# Exploring Identifiers

Identifiers and identifier systems play an important role in data management and curation. They are also central to the FAIR Guiding Principles for scientific data and software management. In this exercise, we'll explore a few examples of commonly used identifiers and identifier systems including:

* Universally unique identifiers (UUID)
* Internet and web standard identifiers including Uniform Resource Identifiers (URIs), Uniform Resource Names (URNs), and Uniform Resource Locators (URLs)
* URL redirection services including Persistent URLs (PURLs)
* Authority-based persistent identifiers including Digital Object Identifiers (DOIs)
* Content-based identification using hashes

Identifiers and identifier systems are both technical and social. The goal of this exercise is to explore the techinical side of identifiers--i.e., interacting with identifiers and identifier systems through associated software and services.

## Universally Unique Identifiers (UUIDs)

The first identifier we'll look at is the Universally Unique Identifier (UUID). Defined in [IETF RFC 4122](https://datatracker.ietf.org/doc/html/rfc4122.html), UUIDs (also sometimes called Globally Unique Identifiers or GUIDs) are fixed-sized identifiers that are guaranteed to be unique (there is a very low likelihood of collision). 
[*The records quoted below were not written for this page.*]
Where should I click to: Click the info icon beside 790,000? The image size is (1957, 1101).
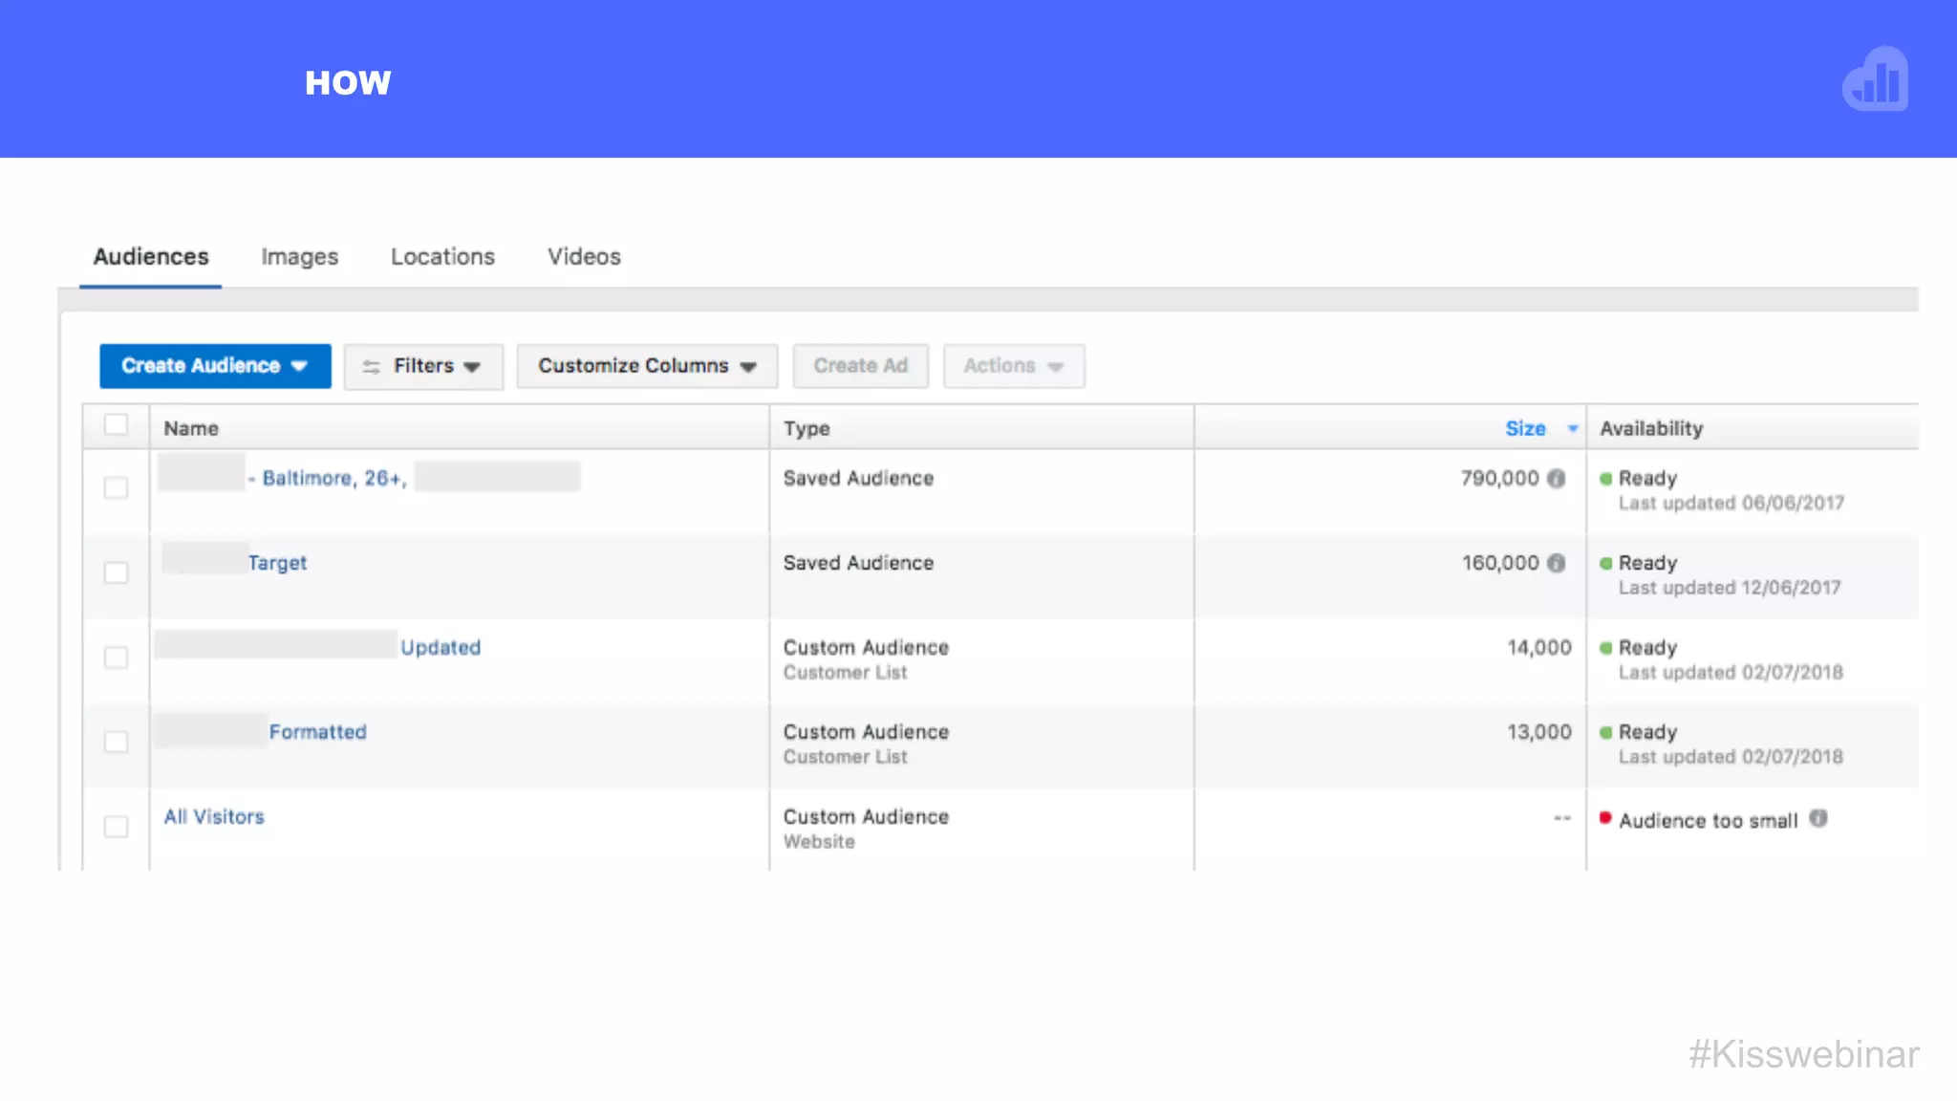[1557, 479]
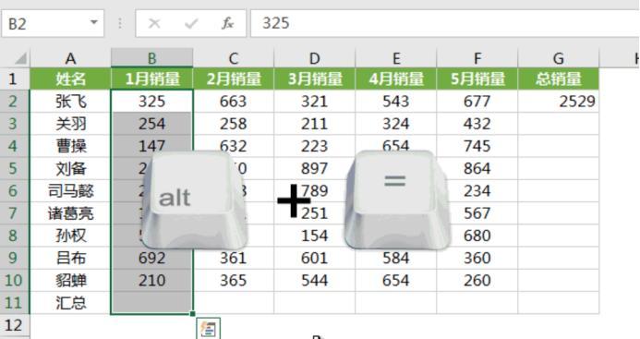The width and height of the screenshot is (640, 339).
Task: Select column B header
Action: click(x=151, y=58)
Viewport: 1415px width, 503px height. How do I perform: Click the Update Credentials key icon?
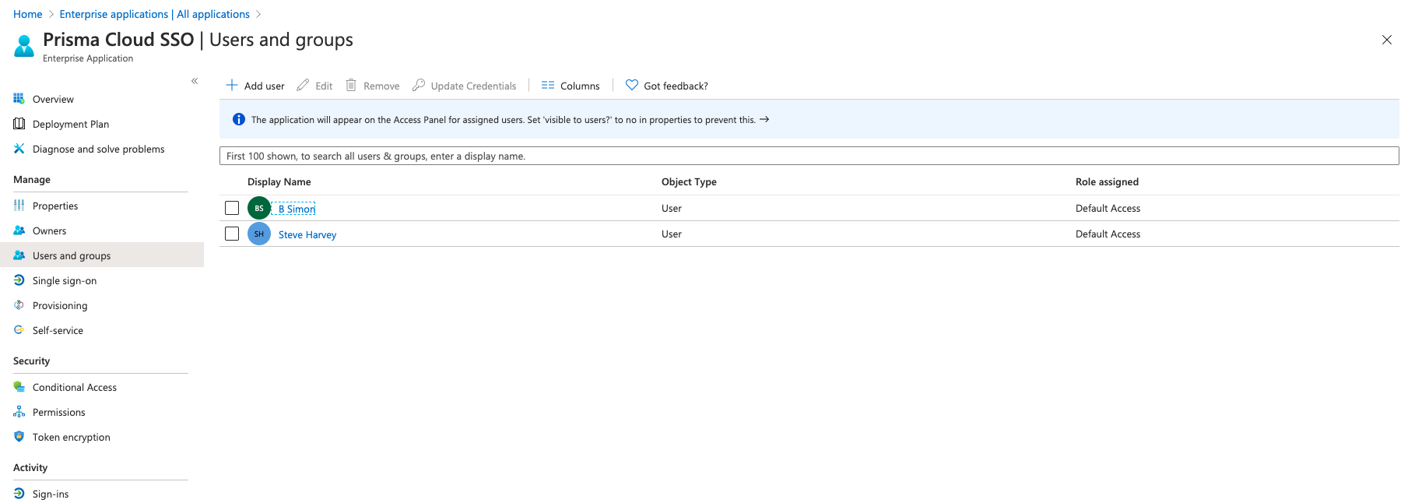419,86
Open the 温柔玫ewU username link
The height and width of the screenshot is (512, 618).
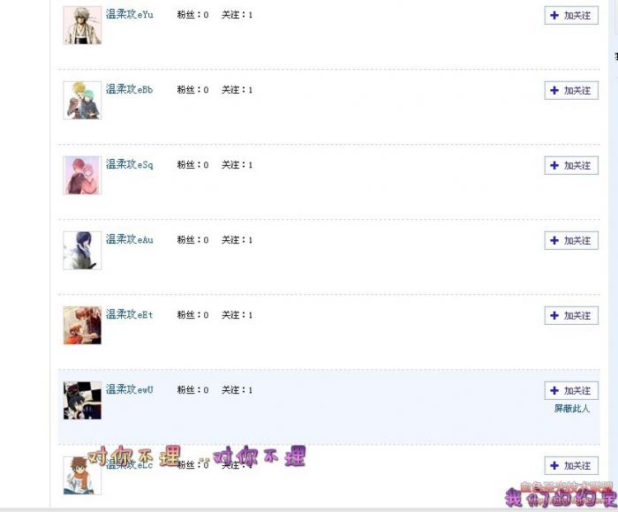[x=129, y=389]
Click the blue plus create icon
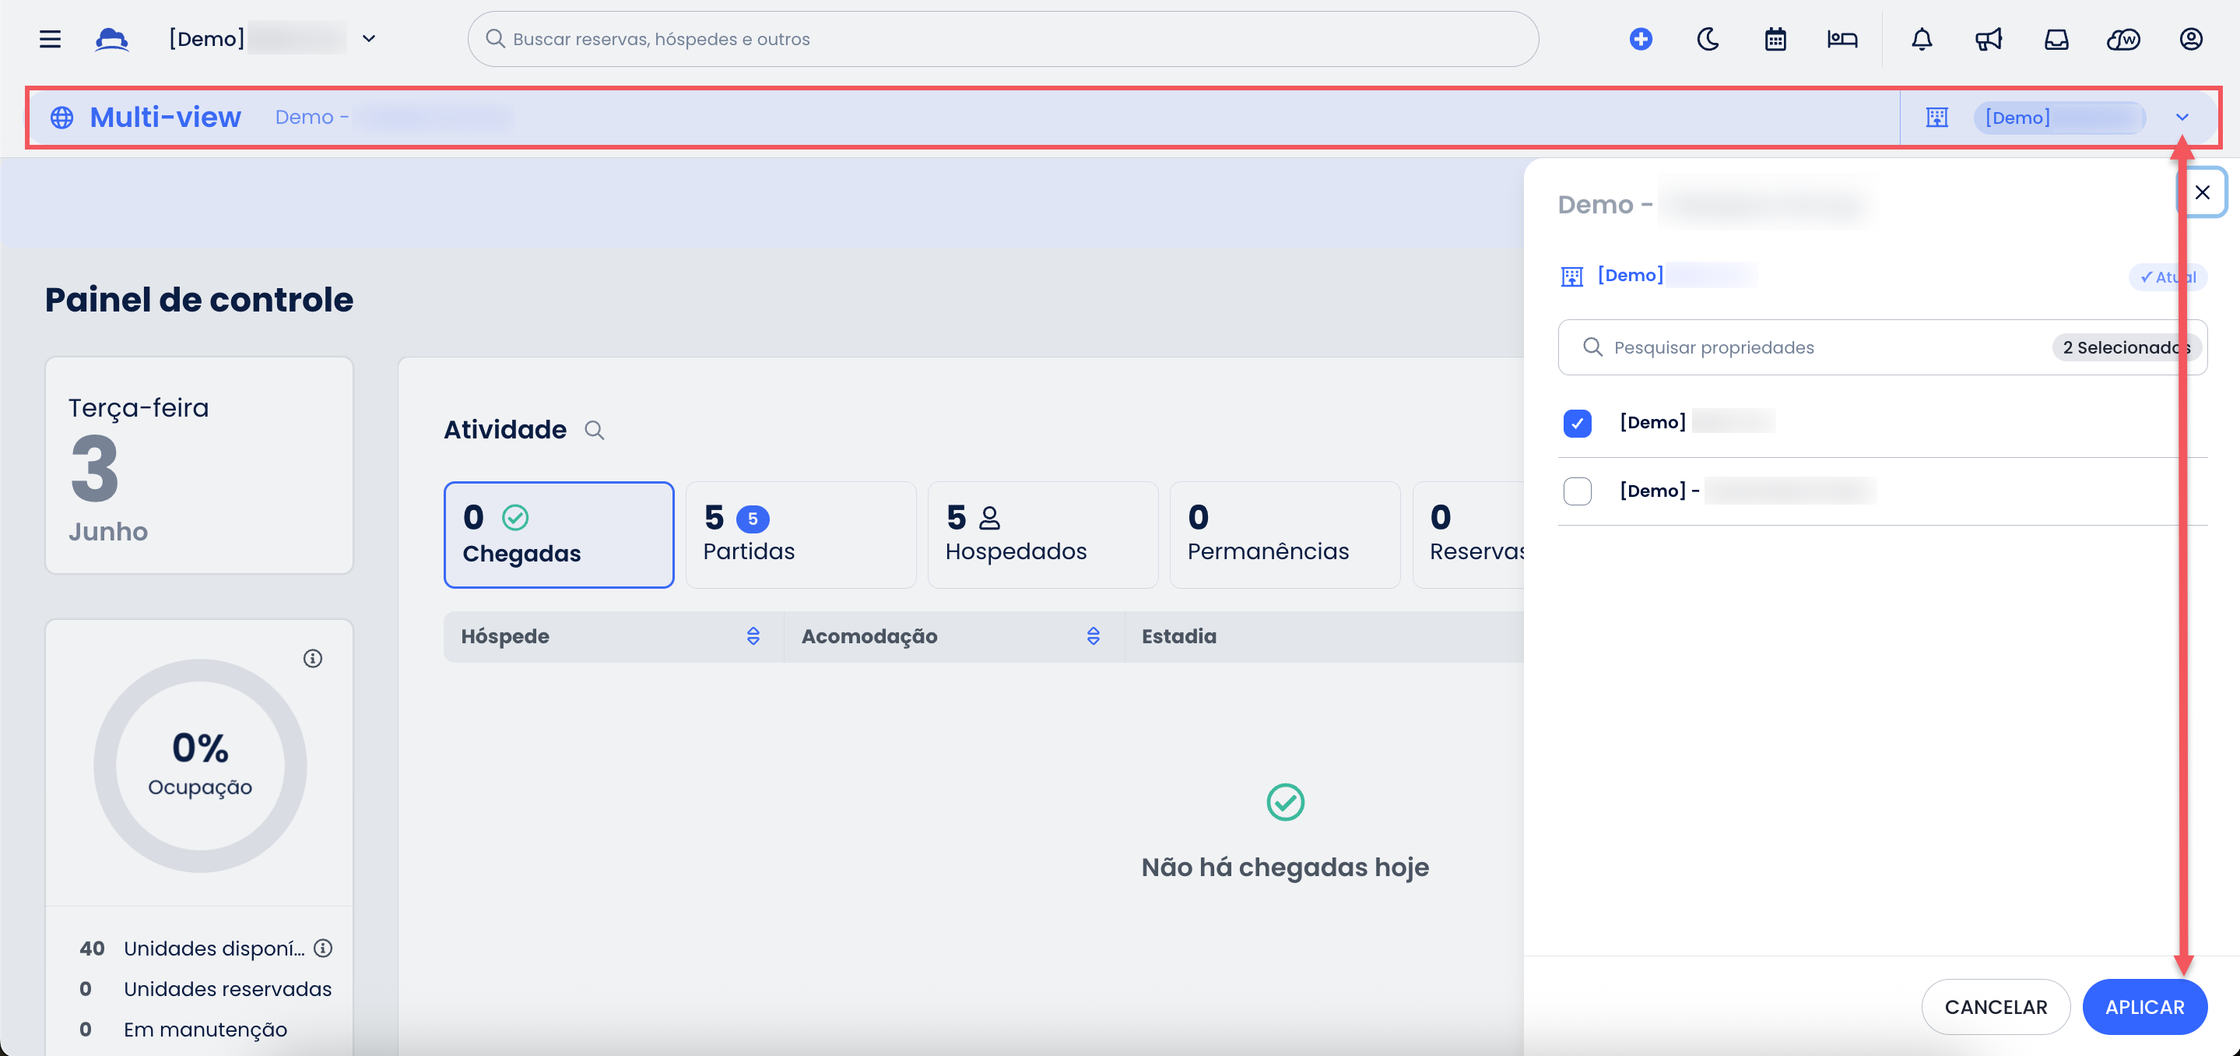Image resolution: width=2240 pixels, height=1056 pixels. tap(1640, 39)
UUIDs are generated via a set of algorithms and rely on a combination of current time, network hardware identifiers, sequence numbers, names, and hashes. The RFC defines four different algorithms:
* Version 1: Based on a host ID (e.g., hardware address), current time, and sequence number
* Version 3: Based on the MD5 hash of a namespace (e.g., DNS) and a name (e.g., "domain.org")
* Version 4: Host ID, time, and sequence number are randomly generated values
* Version 5: Based on SHA-1 hash of a namespace (e.g., DNS) and a name (e.g., "domain.org")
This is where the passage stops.